WHAT IS BEING ASKED:
Leaving all pictures aside, write out the records below precisely as given.
══════════
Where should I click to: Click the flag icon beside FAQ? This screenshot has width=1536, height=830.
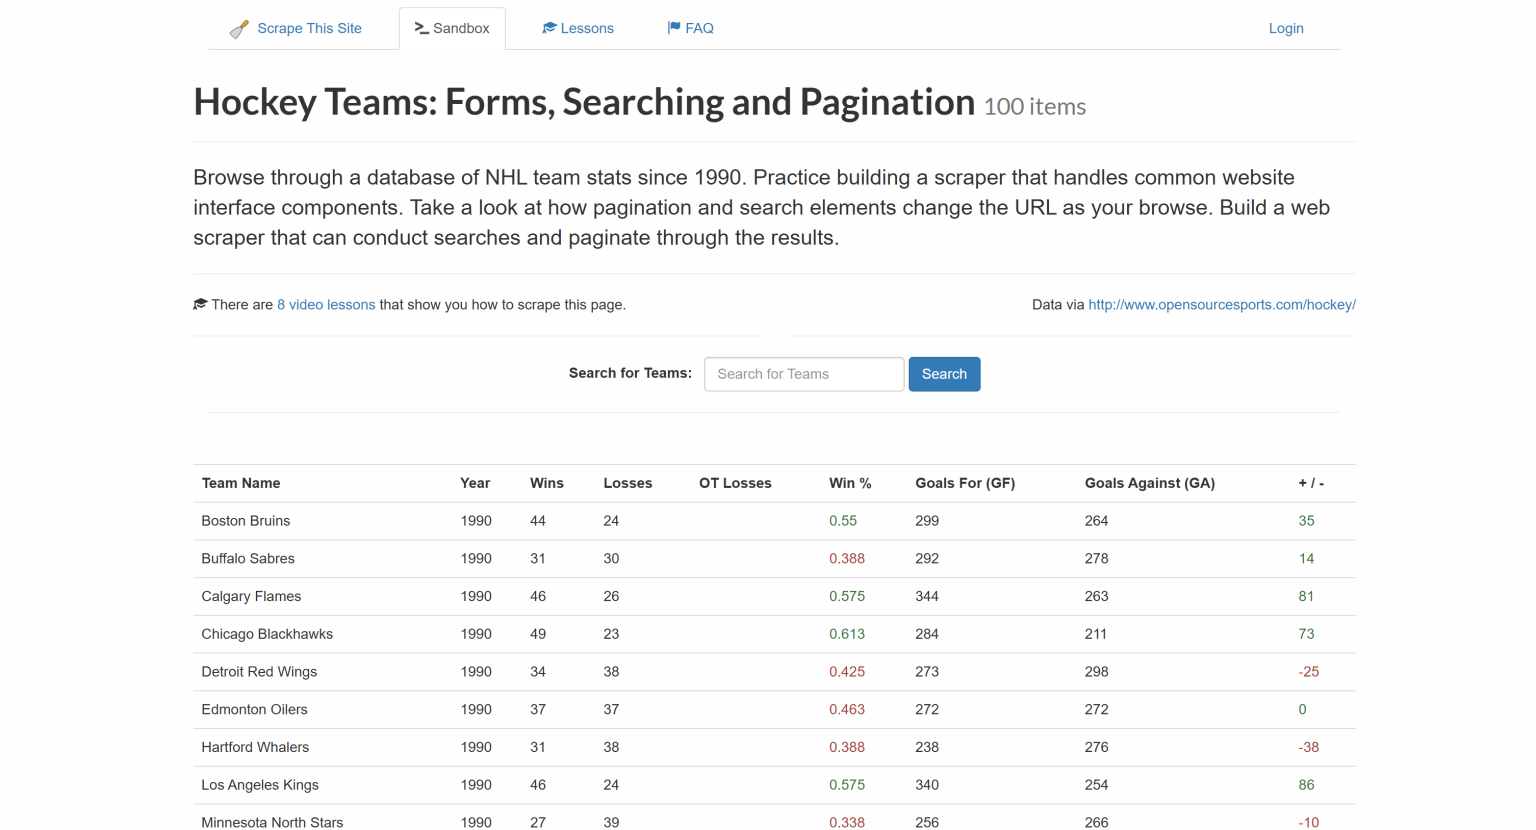pyautogui.click(x=672, y=27)
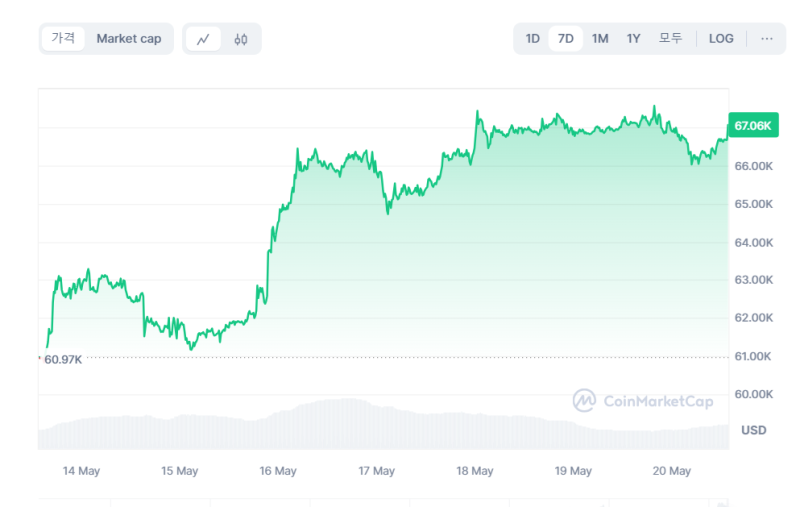Click the 60.97K starting price label
800x507 pixels.
coord(63,359)
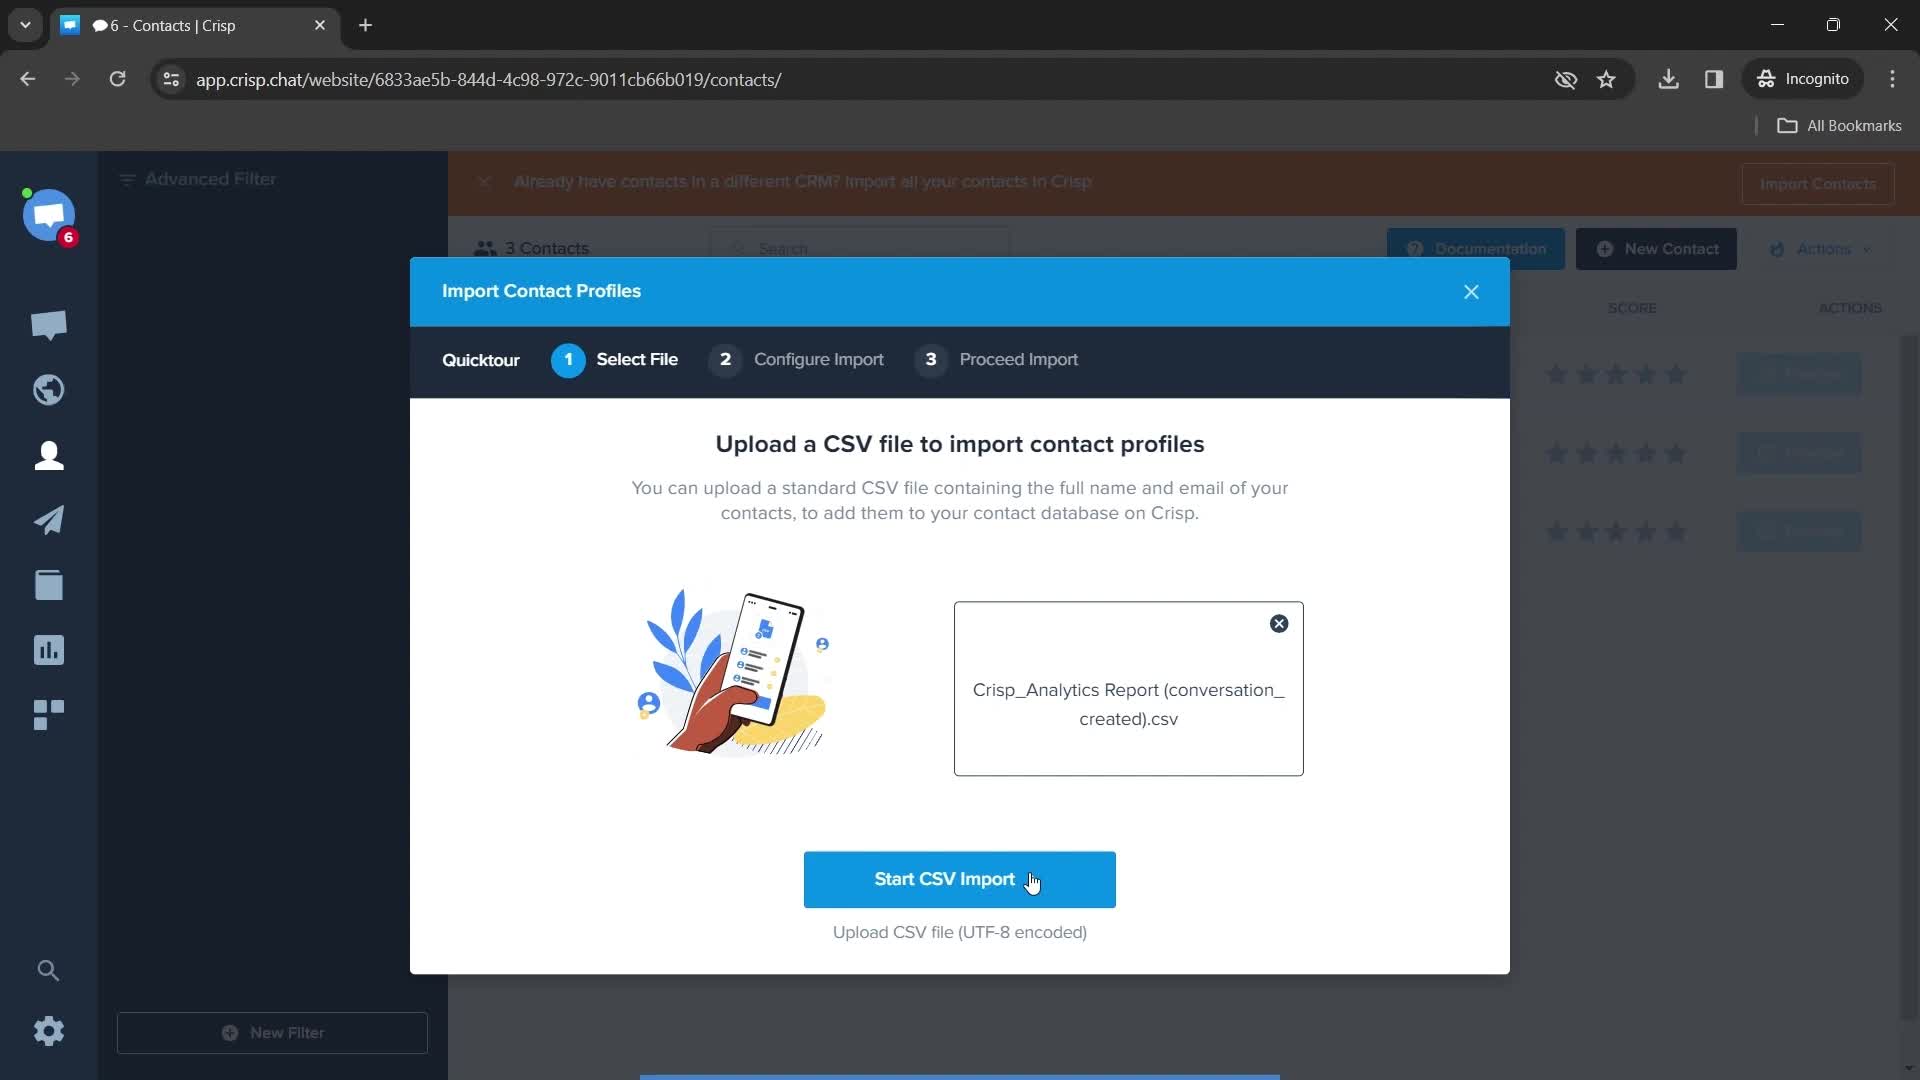The height and width of the screenshot is (1080, 1920).
Task: Select the Configure Import tab
Action: click(x=818, y=359)
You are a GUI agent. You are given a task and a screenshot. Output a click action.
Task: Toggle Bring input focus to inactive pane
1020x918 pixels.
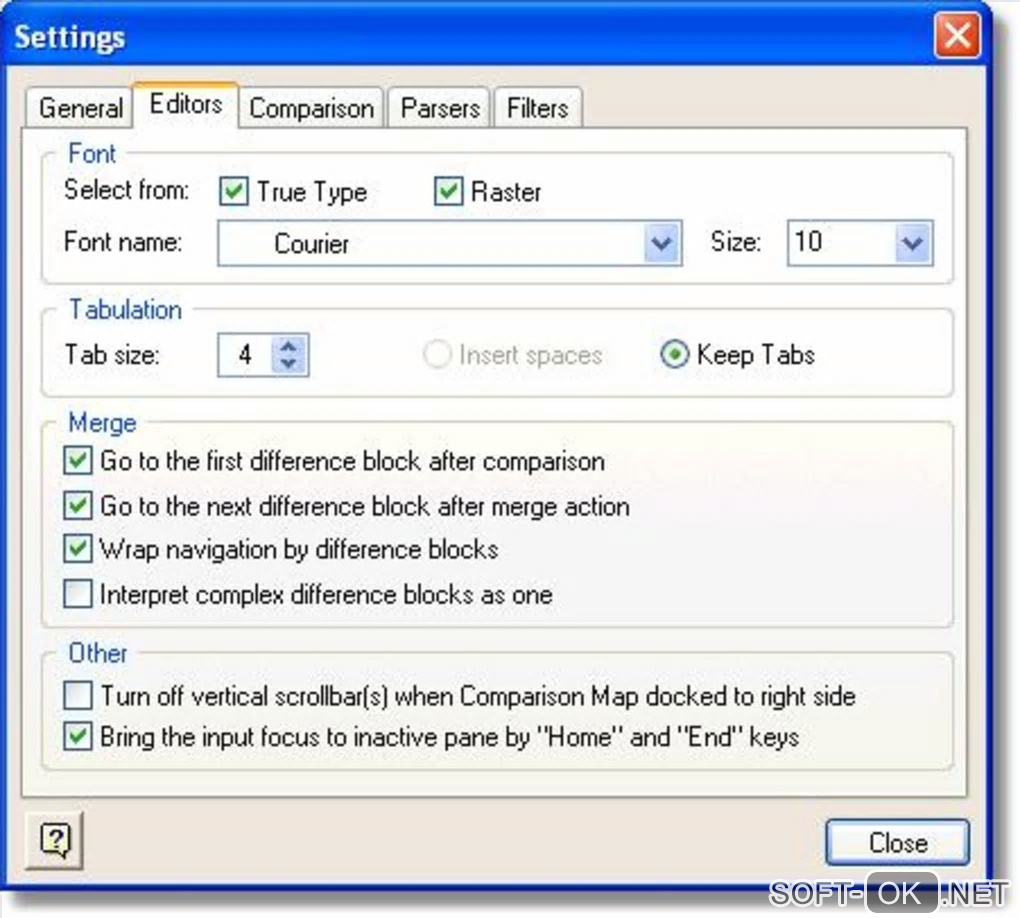78,738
══════════
RESPONSE TO THIS TASK:
Where should I click to: Click the flag icon beside FAQ? This screenshot has width=1536, height=830.
pyautogui.click(x=672, y=27)
Click the 60.97K starting price label
800x507 pixels.
coord(63,359)
The height and width of the screenshot is (1080, 1920).
Task: Select the Configure Import tab
Action: click(x=818, y=359)
You are a GUI agent. You are given a task and a screenshot. Output a click action.
Task: Toggle Bring input focus to inactive pane
1020x918 pixels.
78,738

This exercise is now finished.